*Requirement:*
In the entries that follow, find the line containing "Instruction: Click the" and the line containing "The image size is (1280, 800).", then retype exactly the lines from the first through the second, pictures excluded.

*Records shown:*

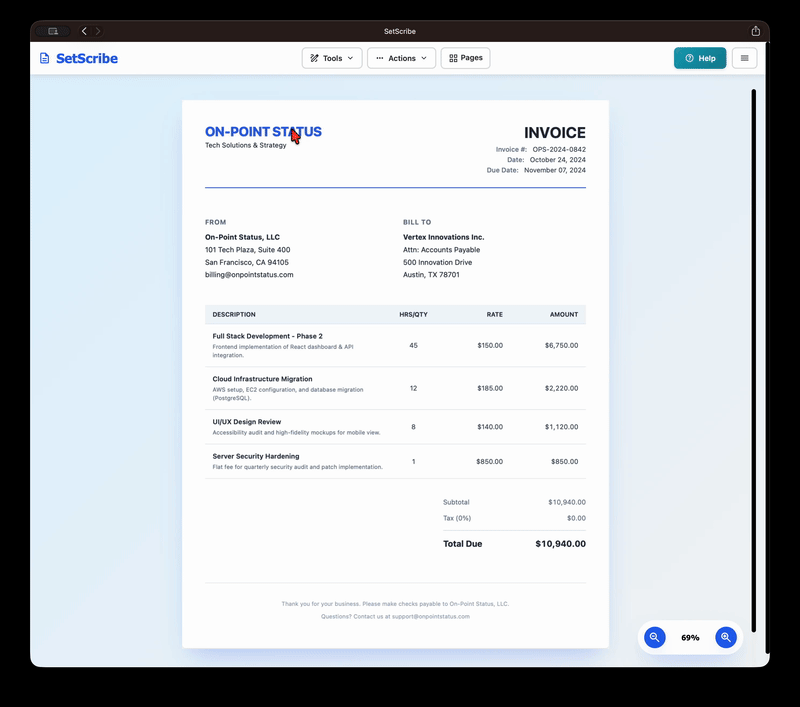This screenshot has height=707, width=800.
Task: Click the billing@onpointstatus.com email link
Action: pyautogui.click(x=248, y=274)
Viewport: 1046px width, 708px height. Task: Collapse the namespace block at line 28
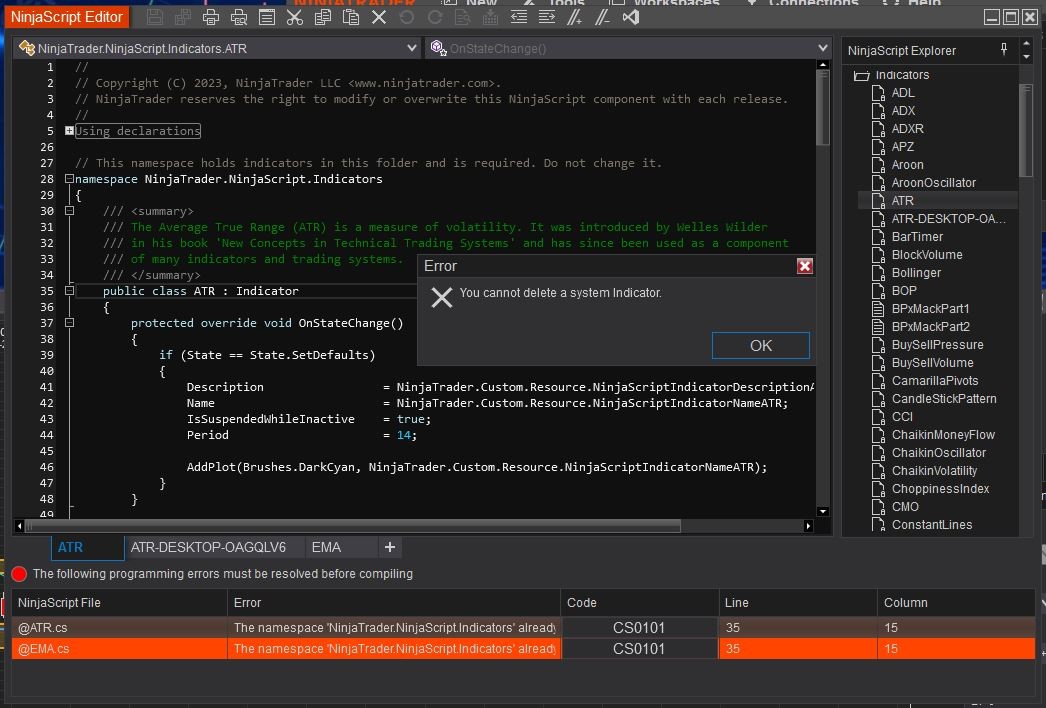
* * *
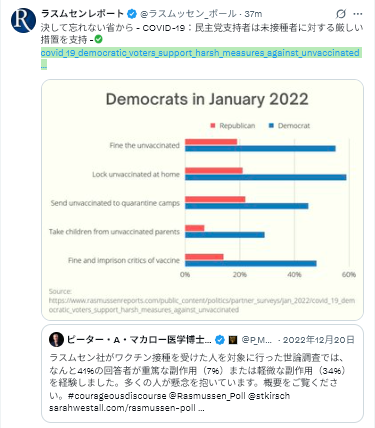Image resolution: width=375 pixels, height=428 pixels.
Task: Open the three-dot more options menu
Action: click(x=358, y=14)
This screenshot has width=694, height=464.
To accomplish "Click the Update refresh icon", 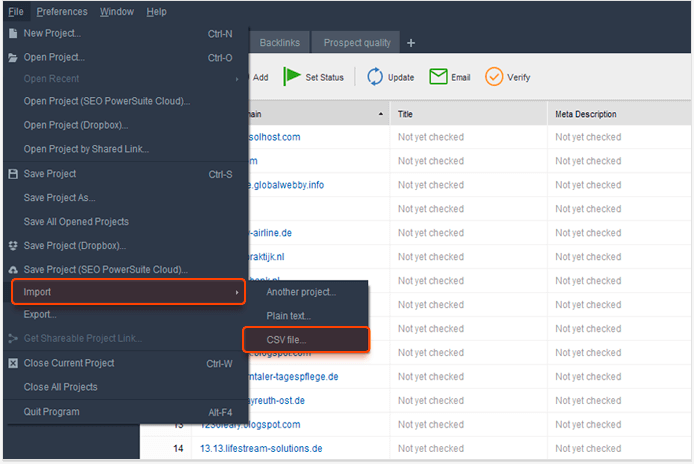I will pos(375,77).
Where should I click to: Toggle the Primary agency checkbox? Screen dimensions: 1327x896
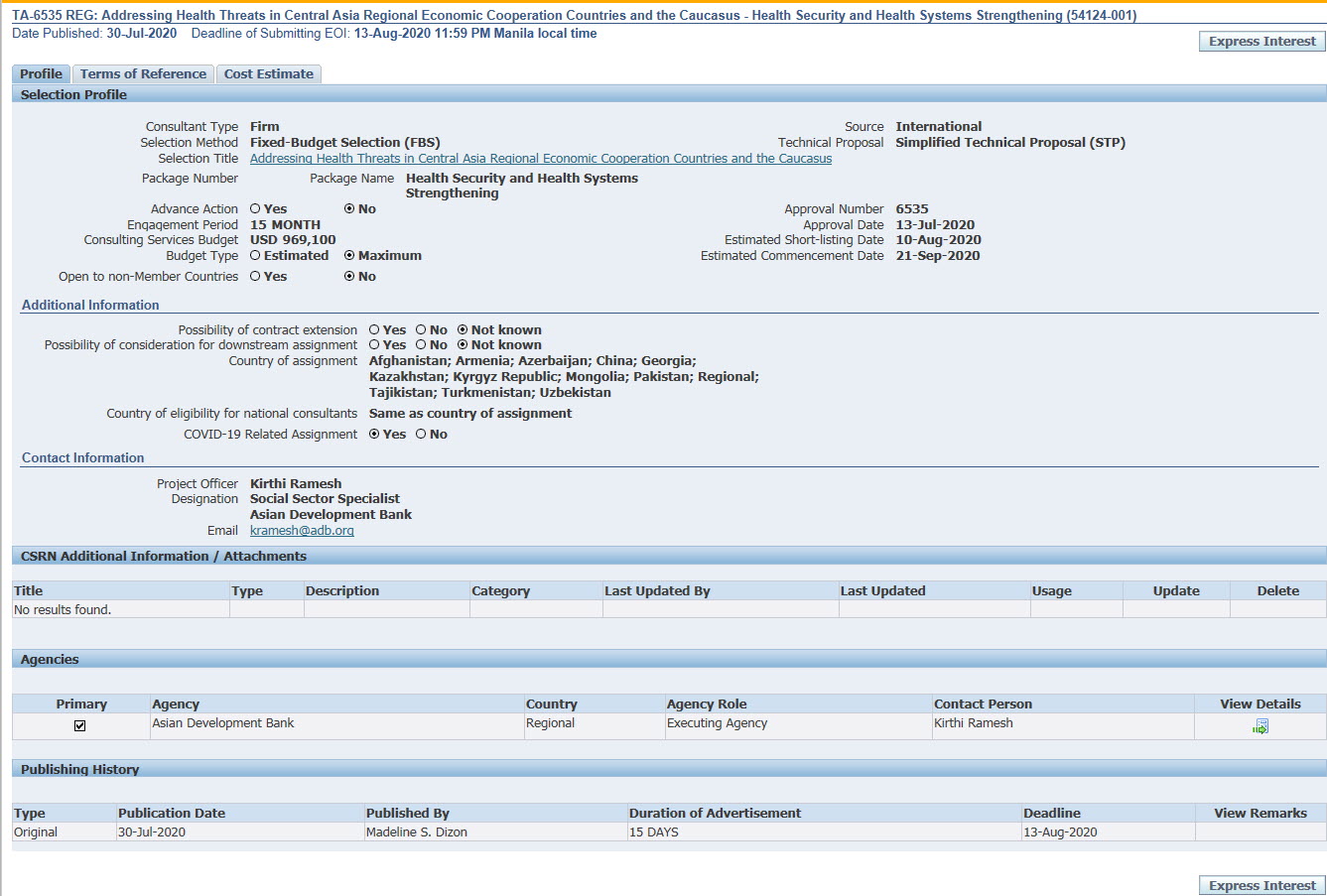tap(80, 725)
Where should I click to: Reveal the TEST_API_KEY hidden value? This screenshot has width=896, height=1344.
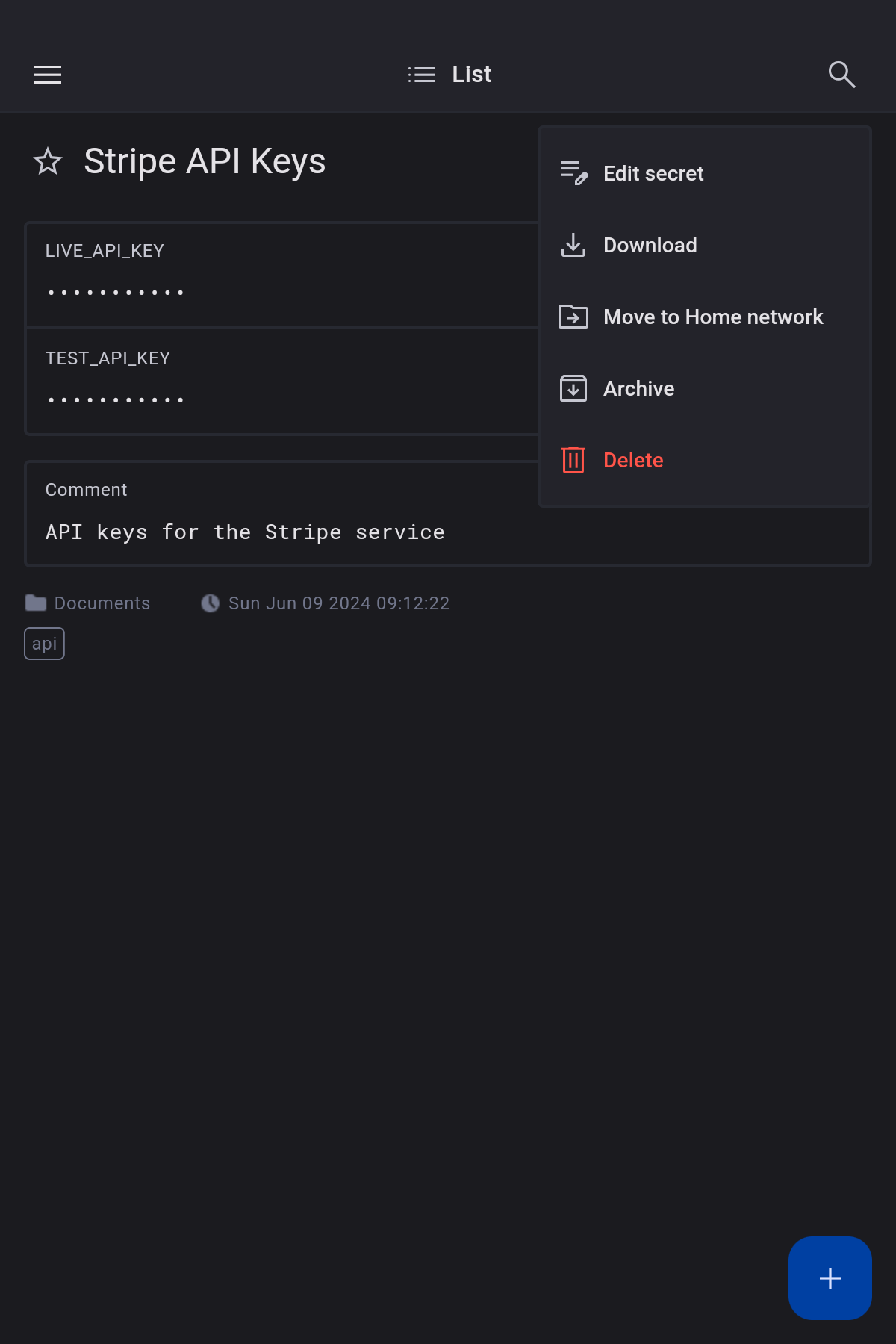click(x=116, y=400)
* * *
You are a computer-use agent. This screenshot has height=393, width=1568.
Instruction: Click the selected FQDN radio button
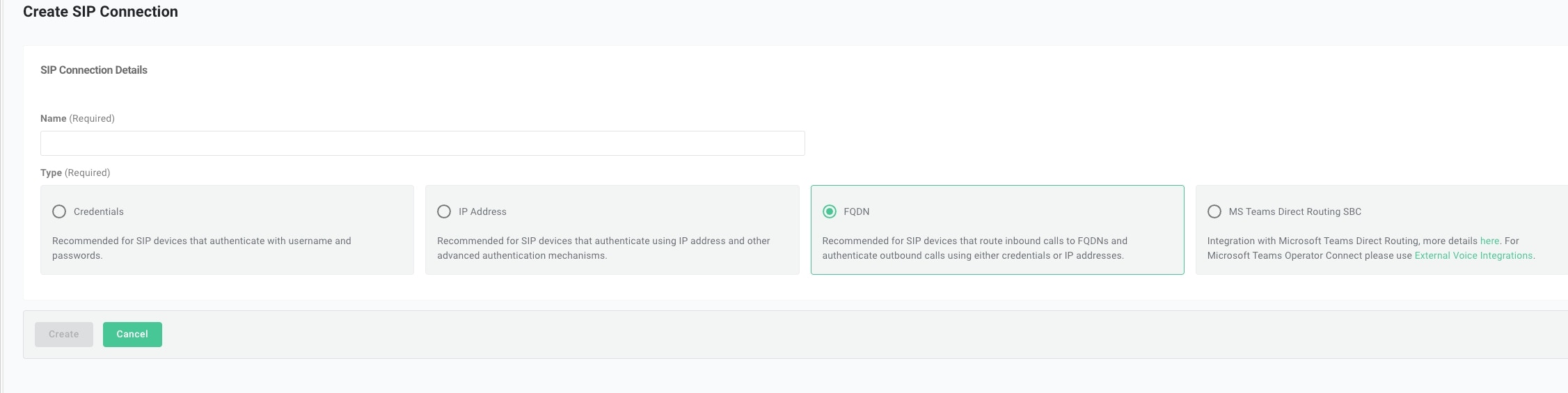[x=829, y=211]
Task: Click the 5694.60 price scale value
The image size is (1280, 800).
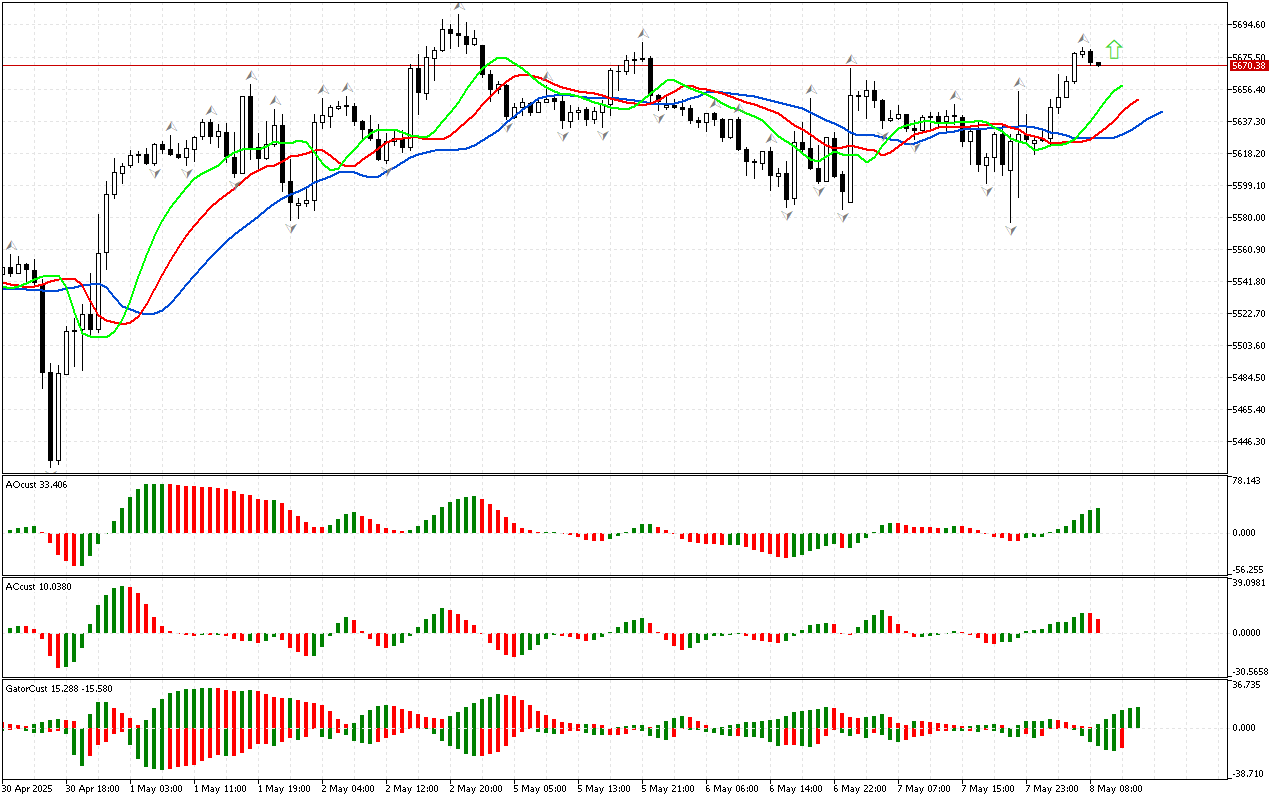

*Task output:*
Instruction: Click the selected FQDN radio button
[x=829, y=211]
Task: Click the 5694.60 price scale value
The image size is (1280, 800).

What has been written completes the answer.